En tiempos de pandemia, se colocó a la salud en un lugar “esencial”, por ello resulta inaceptable que el gobierno nacional anuncie que produciremos trigo transgénico sólo si Brasil está dispuesto a comprarlo, sin ser un factor a considerar en dicha decisión el impacto sociosanitario que tendrá en las comunidades. Además, es contradictorio (al menos en apariencia) que el gobierno esté dispuesto a aprobar esta semilla y el uso de su paquete de agrotóxicos, cuando días atrás, durante las actividades por el Día Mundial del Ambiente, el propio presidente afirmaba la necesidad y la importancia del cuidado del entorno; y cuando el ministro de Ambiente, Juan Cabandié, calificó a los agrotóxicos como “venenos”. Una larga distancia entre el dicho y lo hecho (o por hacer).

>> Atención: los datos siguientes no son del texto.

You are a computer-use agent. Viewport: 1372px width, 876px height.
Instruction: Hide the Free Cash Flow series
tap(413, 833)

En los próximos días, la Comisión Nacional de Bioseguridad de Brasil (CTNBio) tratará la aprobación del trigo transgénico, frente a la oposición por parte de diversas organizaciones e, incluso, de sectores industriales. En nuestro país, el colectivo “Trigo Limpio”  lanzó una nueva campaña que junta firmas para solicitar al Estado Nacional que deje sin efecto la aprobación del cultivo de trigo transgénico y que, al mismo tiempo, abra un espacio  amplio de debate ciudadano (https://bit.ly/3irZpao ). En la nota, que fue elaborada por un grupo de investigadores y docentes universitarios, además de enumerar las razones para no aprobar el trigo transgénico, se plantea que es “imprescindible iniciar una transición hacia otro modelo de agricultura y se solicita que se promuevan y apoyen iniciativas que contribuyan a la transformación del actual modelo hegemónico de producción agrícola hacia modalidades agroecológicas eficientes y sustentables que consideren el interés común, el trabajo digno, la salud pública, la defensa de la vida y la casa común”.

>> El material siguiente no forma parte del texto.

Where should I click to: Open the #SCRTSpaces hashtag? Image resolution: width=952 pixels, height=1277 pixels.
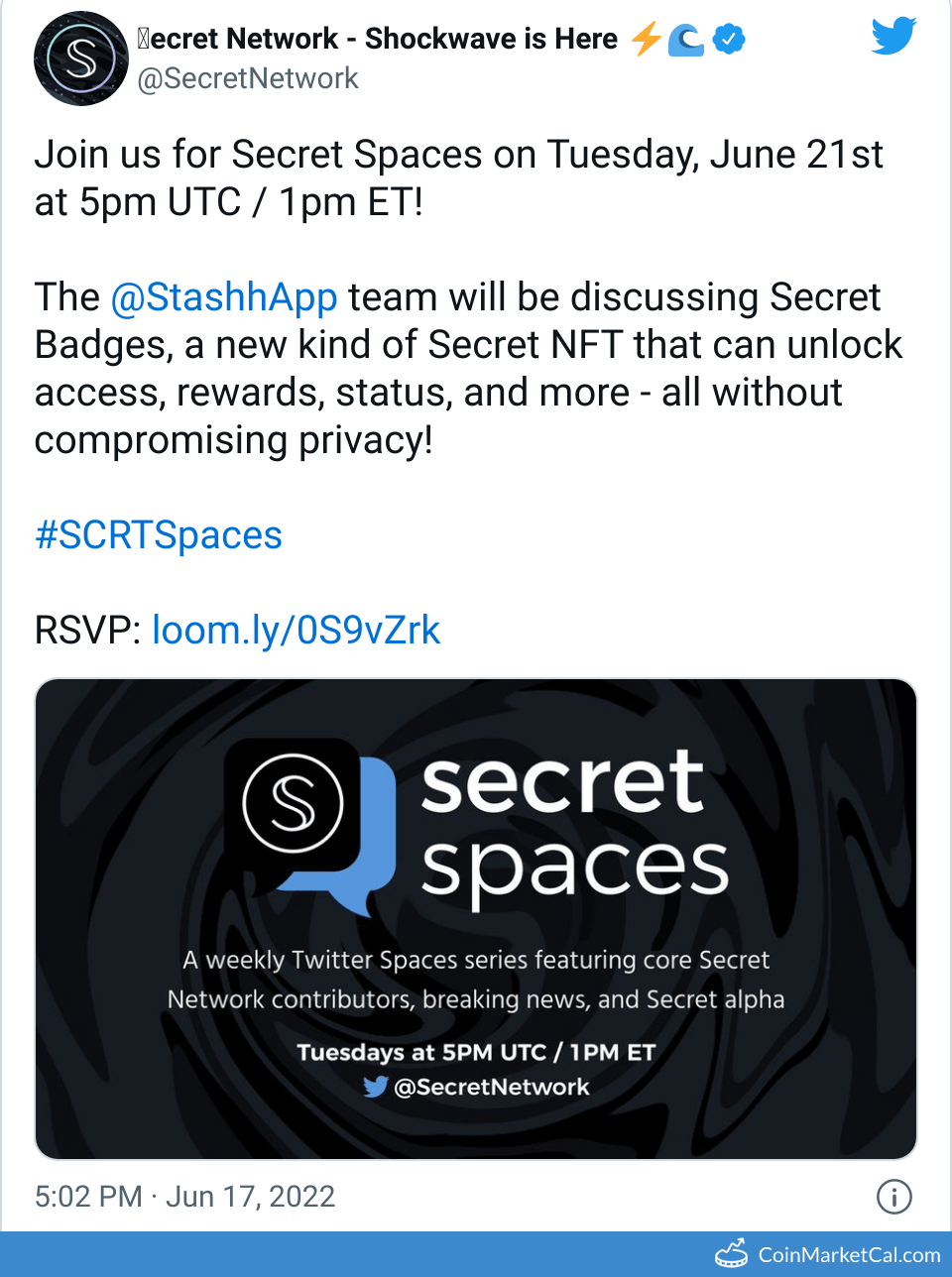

Todas y todos sabemos que la mercantilización de la vida es una característica del capital global, pero muchas veces parece que el negocio se ha ido imponiendo de manera silenciosa, como por asalto y sorpresivamente. Lo que este tema nos permite ver con claridad, es cómo las políticas públicas son determinantes del avance de esa mercantilización, incluso en la producción de alimentos, generando los marcos regulatorios a demanda del mercado y de las empresas.